The study — done at the behest of members of Congress — was commissioned to examine the affect of government broadband programs on small businesses. The GAO found that broadband networks funded by federal or municipal programs were likely to have better speeds than similar networks without government funding.
Though federal broadband programs — such as the Connect America Fund or the Broadband Technology Opportunities Program — have broad targets and do not measure their impact on small businesses specifically, GAO found that small businesses benefit from these programs.
“According to small businesses GAO met with, the speed and reliability of their broadband service improved after they began using federally funded or municipal networks,” and “the improvements to broadband service have helped the businesses improve efficiency and streamline operations,” according to the report.
In a statement, Democratic Leader Nancy Pelosi (D-Calif.), House Energy and Commerce ranking member Henry Waxman (D-Calif.) and Rep. Anna Eshoo (D-Calif.), ranking member on the Commerce Subcommittee on Communications, touted the study.

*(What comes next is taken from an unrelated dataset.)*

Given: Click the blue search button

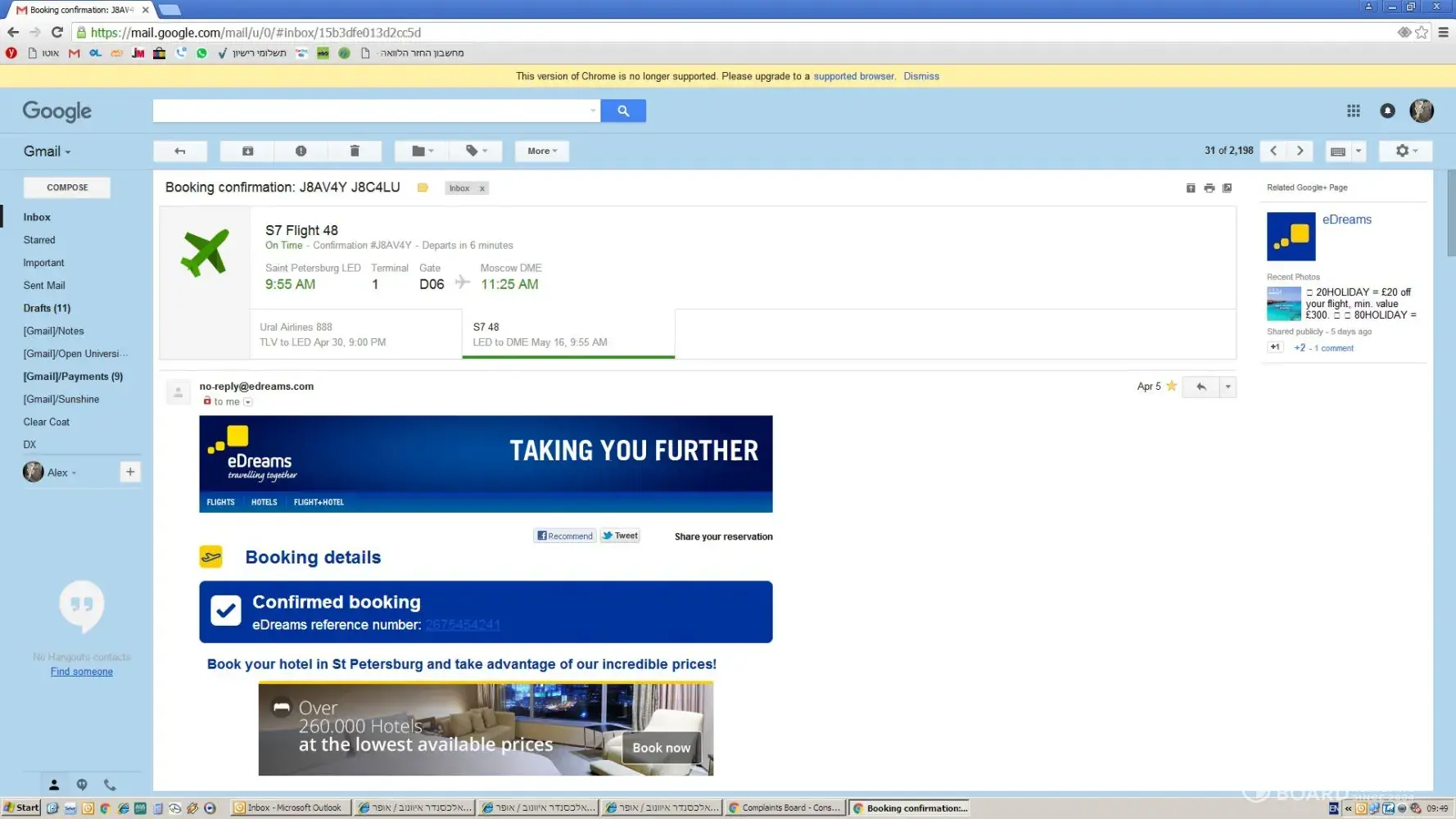Looking at the screenshot, I should coord(622,111).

“GAO’s investigation confirms the success of the Recovery Act’s broadband programs," Waxman said.
The programs expanded Internet access, which “is critical for American competiveness in the 21st century global economy,” he said. “These were public dollars well spent.”
Eshoo said the GAO report “confirms that when it comes to closing our digital divide, federal investment in broadband deployment has been pivotal to the success of America’s small businesses.”"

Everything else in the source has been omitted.